═══ Lesetext ═══

Ehrung des kommunistischen Arbeitersportlers Werner Seelenbinder, den die Nazis 1944 hinrichteten

  • Andreas Fritsche
  • Lesedauer: 3 Min.
20 Menschen gedachten am Samstag an Werner Seelenbinder. Der 102 Jahre alte Zeitzeuge Alfred Wittig ließ schön grüßen.

Anders als vor zwei Jahren konnte Zeitzeuge Alfred Wittig diesmal nicht dabei sein, als am Samstagnachmittag in der Glatzer Straße 6b an Werner Seelenbinder erinnert wurde. Beide waren Sportler, Kommunisten und Widerstandskämpfer. Um 1929 herum hatten sie in Friedrichshain eine alte Fabrik zu einer Turnhalle für Arbeitersportler umgebaut. Daher kannten sie sich - Wittig und der später berühmte Seelenbinder, der als Ringkämpfer sechs Deutsche Meistertitel holte und bei den Europameisterschaften 1937 und 1938 jeweils den dritten Platz belegte.

Die Nazis ermordeten Seelenbinder am 24. Oktober 1944 im Zuchthaus Brandenburg. Er hatte Reisen zu Wettkämpfen ins Ausland benutzt, Kurierdienste für die KPD zu erledigen. Die Widerstandsgruppe um Robert Uhrig und Alfred Kowalke, der er sich angeschlossen hatte, war 1942 aufgeflogen.

Wittig überlebte. Er ist mittlerweile 102 Jahre alt. Sein 74-jähriger Freund Kurt Schettlinger wollte ihn am Samstag wieder einmal aus dem Seniorenheim abholen und zur Ehrung von Werner Seelenbinder in die Glatzer Straße in Friedrichshain bringen. Doch aus gesundheitlichen Gründen musste Wittig kurzfristig absagen. »Er lässt alle schön grüßen«, sagte Schettlinger.

═══

Aufgabe A
Schreiben Sie aus dem Artikel über Werner Seelenbinder den Abschnitt ab, der bei "Die Nazis ermordeten" beginnt und bei "war 1942 aufgeflogen." endet.
Aufgabe B
Welche Jahreszahlen kommen im Artikel über Werner Seelenbinder vor? Nennen Sie jede nur einmal.
Aufgabe C
Wo ermordeten die Nazis Werner Seelenbinder laut dem Artikel über ihn?
Als Grundlage dient ausschließlich der Artikel über Werner Seelenbinder.

═══ Datensätze ═══

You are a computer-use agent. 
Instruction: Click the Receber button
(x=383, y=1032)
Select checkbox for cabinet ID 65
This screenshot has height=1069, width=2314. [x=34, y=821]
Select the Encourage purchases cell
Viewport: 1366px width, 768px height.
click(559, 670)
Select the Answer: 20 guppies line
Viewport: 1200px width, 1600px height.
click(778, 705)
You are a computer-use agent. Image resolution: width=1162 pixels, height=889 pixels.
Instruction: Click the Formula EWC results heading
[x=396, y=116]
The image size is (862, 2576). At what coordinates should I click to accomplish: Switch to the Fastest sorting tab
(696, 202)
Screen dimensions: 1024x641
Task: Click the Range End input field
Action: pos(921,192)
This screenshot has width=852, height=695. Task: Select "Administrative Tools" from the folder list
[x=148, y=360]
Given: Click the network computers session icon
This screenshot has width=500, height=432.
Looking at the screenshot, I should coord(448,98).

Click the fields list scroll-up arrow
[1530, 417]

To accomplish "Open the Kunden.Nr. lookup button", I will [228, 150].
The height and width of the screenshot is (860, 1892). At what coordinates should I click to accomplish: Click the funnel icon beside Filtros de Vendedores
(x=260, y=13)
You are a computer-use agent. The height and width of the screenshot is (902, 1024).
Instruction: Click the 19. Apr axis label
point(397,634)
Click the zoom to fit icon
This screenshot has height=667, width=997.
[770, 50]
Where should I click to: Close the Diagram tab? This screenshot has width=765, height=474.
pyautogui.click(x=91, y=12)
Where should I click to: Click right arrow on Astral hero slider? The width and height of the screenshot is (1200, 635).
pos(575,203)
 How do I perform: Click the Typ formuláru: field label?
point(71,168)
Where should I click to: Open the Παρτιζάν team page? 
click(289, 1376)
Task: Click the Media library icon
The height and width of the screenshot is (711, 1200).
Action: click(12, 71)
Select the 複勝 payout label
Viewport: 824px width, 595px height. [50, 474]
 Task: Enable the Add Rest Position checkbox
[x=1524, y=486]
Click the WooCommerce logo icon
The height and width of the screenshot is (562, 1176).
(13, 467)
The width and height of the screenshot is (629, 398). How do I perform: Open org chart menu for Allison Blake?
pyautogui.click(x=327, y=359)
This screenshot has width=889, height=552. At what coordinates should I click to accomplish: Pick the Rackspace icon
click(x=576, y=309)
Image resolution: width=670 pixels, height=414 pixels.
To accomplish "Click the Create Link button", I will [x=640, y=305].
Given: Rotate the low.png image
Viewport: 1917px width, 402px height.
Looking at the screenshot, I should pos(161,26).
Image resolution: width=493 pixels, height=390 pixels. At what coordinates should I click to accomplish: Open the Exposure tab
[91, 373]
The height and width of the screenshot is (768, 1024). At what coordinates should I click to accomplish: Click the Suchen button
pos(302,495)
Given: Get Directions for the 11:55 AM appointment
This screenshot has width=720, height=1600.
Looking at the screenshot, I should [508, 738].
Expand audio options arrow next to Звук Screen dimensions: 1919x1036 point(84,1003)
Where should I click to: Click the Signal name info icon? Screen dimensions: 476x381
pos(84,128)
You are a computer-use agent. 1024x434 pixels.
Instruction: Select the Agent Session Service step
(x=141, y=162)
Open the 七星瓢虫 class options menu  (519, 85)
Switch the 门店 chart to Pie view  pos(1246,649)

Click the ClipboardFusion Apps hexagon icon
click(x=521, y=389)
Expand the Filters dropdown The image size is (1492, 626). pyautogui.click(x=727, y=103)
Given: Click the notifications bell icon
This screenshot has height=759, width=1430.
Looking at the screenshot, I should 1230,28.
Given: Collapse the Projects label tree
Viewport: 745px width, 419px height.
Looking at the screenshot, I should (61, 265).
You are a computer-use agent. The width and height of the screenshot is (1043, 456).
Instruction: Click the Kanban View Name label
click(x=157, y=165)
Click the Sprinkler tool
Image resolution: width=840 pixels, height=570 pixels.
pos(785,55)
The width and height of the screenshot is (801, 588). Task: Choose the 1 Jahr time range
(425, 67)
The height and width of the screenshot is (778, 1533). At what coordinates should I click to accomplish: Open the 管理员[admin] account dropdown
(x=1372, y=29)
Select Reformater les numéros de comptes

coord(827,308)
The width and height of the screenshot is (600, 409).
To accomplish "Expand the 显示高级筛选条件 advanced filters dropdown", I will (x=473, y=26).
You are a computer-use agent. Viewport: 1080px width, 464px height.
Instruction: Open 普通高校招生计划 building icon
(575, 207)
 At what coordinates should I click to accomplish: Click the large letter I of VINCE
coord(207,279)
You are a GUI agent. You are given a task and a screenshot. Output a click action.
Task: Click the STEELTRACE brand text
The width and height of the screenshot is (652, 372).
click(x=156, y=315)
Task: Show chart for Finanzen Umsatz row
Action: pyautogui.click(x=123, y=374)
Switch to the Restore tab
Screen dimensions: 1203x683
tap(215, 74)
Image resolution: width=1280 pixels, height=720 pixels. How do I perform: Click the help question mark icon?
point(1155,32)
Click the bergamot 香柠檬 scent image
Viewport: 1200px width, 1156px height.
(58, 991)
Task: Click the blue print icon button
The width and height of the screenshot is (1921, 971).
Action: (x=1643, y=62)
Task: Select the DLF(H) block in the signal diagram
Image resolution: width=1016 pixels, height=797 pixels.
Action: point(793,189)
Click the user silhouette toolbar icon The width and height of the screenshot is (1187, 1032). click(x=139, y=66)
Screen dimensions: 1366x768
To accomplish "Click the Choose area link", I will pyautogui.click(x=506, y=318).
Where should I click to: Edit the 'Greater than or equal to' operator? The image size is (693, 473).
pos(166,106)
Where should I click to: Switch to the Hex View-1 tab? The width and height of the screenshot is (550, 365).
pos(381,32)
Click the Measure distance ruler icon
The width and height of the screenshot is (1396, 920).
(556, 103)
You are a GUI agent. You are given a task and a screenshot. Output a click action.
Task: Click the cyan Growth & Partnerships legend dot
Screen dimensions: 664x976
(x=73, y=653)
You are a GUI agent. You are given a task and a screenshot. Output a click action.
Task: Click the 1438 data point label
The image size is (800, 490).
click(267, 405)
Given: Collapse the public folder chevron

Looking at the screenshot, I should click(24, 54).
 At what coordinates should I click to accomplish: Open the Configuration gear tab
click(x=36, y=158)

═══

Lösung A
Die Nazis ermordeten Seelenbinder am 24. Oktober 1944 im Zuchthaus Brandenburg. Er hatte Reisen zu Wettkämpfen ins Ausland benutzt, Kurierdienste für die KPD zu erledigen. Die Widerstandsgruppe um Robert Uhrig und Alfred Kowalke, der er sich angeschlossen hatte, war 1942 aufgeflogen.

Lösung B
1929, 1937, 1938, 1942, 1944

Lösung C
Im Zuchthaus Brandenburg.